Cadet Jean Maxin se non jèn gason sa ki jwenn arestasyon l nan dat 2 fevriye a nan zòn Jerizalèm pou zak maltretans li fè sou pwòp pitit li.

Page Facebook de la PNH, jeudi, 2 février 2023

Les détails – retrouvés sur le site du média en ligne Radiographie.ht – sont glaçants. Le père ne retrouvant pas l’argent en aurait déduit que son fils l’avait subtilisé. Pour le punir, il aurait fait chauffer un jerrican en plastique avant d’en reverser le liquide brûlant sur différentes parties du corps du « coupable ».
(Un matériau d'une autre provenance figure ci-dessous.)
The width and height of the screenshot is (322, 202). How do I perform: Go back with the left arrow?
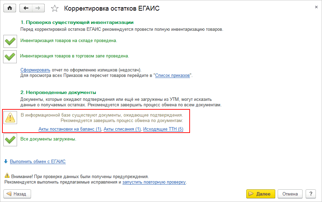coord(26,8)
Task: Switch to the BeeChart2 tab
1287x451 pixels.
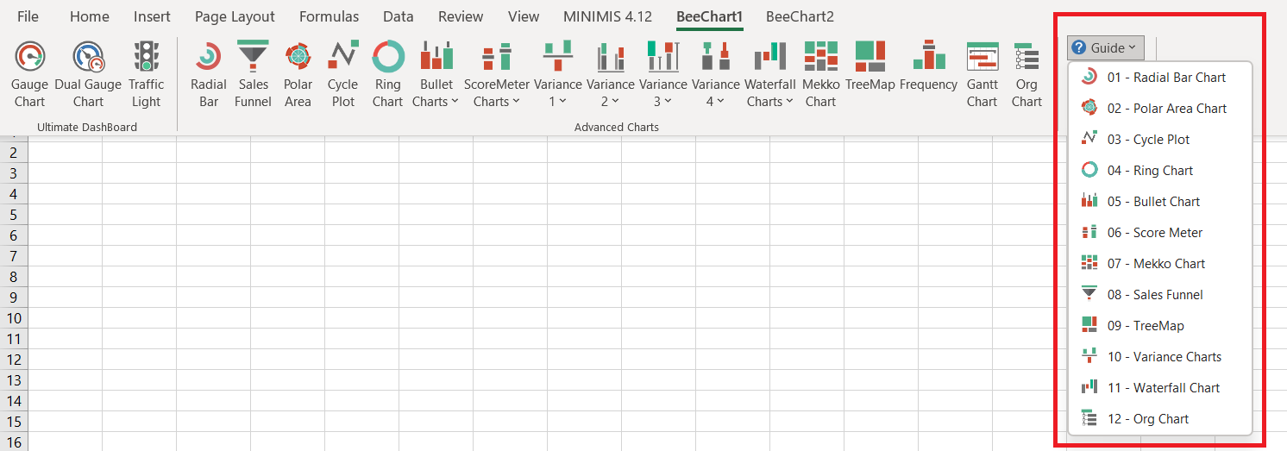Action: tap(800, 16)
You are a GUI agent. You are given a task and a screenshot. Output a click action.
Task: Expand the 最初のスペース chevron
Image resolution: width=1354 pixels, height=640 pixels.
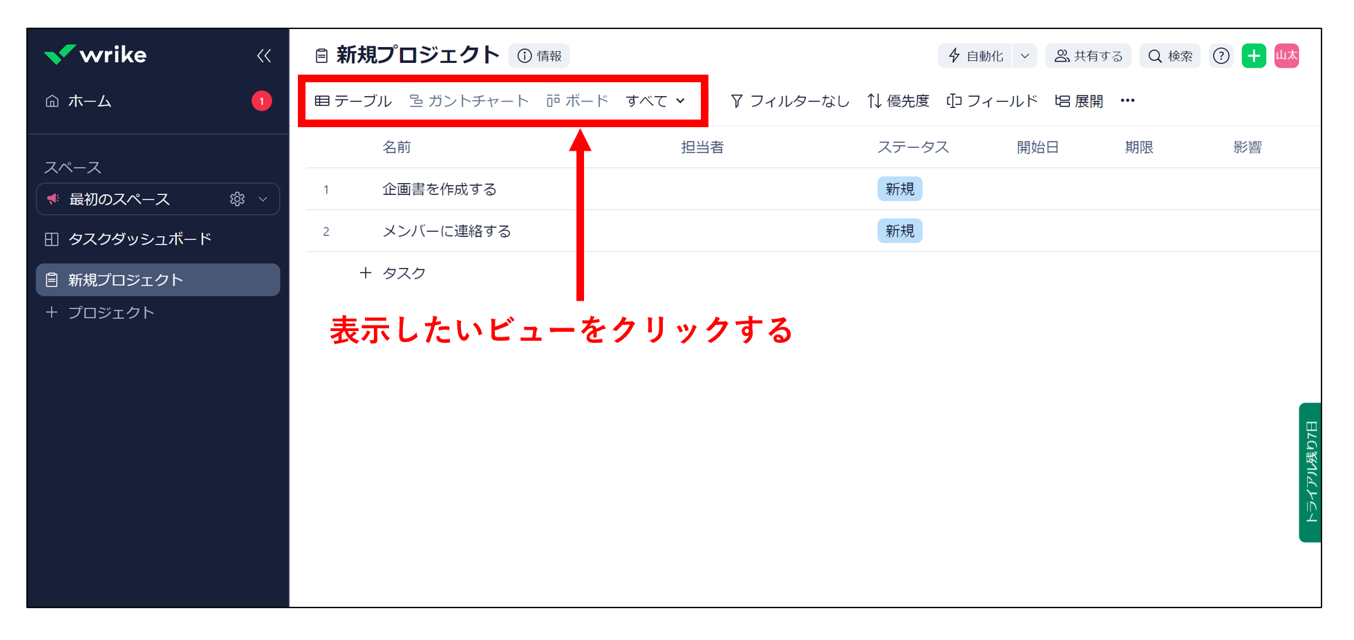262,199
Les faits se déroulent à la Croix des Bouquets, territoire sous l’emprise des gangs depuis plusieurs mois. Le lecteur qui a attiré mon attention sur l’histoire – « vous semblez avoir repris du service et personne n’en parle, alors …  » – me signale qu’il s’agirait d’une pratique bien ancrée chez les gangs. Il existerait de nombreuses vidéos montrant des bandi torturant leurs victimes avec du plastique liquéfié. Le père serait-il lui-même membre d’un gang ? C’est l’hypothèque retenue par le lecteur. La mienne est plus inquiétante.

Par principe, je ne regarde pas les vidéos de gang. Cette publicité qu’ils se construisent avec l’aide de médias complaisants participe d’une brutalisation accélérée de notre société et d’une savante banalisation de la violence la plus extrême. Il s’agit là d’un jeu macabre auquel je refuse de me prêter. Une fois n’est pas coutume, nous devrons nous contenter du seul témoigange de notre lecteur. La chose admise, il est fort possible que, en corrigeant son fils présumé voleur, le père, terrorisé au quotidien par les gangs, ait voulu s’éviter le malheur d’avoir un futur criminel de son sang. Et si la méthode utilisée est assurément cruelle c’est qu’elle est désormais installée dans le zeitgeist et présentée comme étant très persuasive.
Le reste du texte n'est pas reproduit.